[Task]:
Copy out each line below in which the string "computer" appears.

══ Input material

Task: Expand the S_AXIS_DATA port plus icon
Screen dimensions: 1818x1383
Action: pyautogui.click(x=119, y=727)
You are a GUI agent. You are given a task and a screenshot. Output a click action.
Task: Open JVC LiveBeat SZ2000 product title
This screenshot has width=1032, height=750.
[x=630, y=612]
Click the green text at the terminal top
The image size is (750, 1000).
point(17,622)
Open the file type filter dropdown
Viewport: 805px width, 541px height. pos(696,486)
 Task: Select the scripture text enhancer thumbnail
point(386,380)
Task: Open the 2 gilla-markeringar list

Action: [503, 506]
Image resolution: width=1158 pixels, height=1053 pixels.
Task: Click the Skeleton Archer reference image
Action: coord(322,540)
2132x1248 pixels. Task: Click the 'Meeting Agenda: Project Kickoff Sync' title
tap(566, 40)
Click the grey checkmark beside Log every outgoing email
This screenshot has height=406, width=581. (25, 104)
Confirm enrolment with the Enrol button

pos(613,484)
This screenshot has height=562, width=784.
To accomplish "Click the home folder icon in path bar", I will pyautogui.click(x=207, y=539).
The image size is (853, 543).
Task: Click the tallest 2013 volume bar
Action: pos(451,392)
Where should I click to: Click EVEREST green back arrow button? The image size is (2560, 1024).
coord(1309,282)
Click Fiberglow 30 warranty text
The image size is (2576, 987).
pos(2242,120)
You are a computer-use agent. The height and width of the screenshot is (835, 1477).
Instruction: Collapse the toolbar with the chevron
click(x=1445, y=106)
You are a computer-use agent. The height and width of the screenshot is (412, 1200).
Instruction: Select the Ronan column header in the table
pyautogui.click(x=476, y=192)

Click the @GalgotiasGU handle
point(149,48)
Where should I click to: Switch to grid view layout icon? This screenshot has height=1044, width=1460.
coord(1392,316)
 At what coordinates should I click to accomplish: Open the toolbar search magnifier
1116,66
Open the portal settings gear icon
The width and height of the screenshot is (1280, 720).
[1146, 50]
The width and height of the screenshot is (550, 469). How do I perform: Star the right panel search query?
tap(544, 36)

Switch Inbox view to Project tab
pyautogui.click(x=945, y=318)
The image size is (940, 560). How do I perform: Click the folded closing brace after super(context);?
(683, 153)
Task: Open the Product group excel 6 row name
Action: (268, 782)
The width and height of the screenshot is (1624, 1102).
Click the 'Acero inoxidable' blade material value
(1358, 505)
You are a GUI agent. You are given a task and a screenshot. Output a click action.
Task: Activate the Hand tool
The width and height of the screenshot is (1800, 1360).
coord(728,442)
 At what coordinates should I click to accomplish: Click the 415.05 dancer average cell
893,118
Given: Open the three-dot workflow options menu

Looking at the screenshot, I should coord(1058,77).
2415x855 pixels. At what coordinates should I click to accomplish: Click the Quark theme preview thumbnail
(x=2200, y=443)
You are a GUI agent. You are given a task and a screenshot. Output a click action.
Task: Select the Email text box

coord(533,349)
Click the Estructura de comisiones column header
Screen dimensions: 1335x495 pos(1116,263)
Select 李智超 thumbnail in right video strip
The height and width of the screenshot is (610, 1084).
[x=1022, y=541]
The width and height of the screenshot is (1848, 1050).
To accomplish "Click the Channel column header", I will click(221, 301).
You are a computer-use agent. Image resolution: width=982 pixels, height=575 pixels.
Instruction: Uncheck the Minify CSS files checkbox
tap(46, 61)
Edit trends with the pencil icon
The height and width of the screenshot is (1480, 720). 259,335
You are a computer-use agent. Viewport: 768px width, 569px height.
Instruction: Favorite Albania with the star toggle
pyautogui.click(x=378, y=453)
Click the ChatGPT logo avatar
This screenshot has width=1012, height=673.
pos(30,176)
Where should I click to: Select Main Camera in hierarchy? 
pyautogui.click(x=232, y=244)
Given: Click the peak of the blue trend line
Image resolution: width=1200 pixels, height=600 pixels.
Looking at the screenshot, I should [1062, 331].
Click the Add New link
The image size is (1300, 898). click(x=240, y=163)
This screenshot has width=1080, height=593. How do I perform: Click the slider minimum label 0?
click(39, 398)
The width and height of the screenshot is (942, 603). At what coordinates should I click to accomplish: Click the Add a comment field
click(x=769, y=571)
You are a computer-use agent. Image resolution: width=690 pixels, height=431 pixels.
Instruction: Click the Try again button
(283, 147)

════

[Answer section]:
You are a computer-use agent. The height and width of the screenshot is (835, 1477).
You are a computer-use agent. The height and width of the screenshot is (412, 1200).
You are a computer-use agent. Image resolution: width=982 pixels, height=575 pixels.
You are a computer-use agent. Viewport: 768px width, 569px height.
You are a computer-use agent. Image resolution: width=690 pixels, height=431 pixels.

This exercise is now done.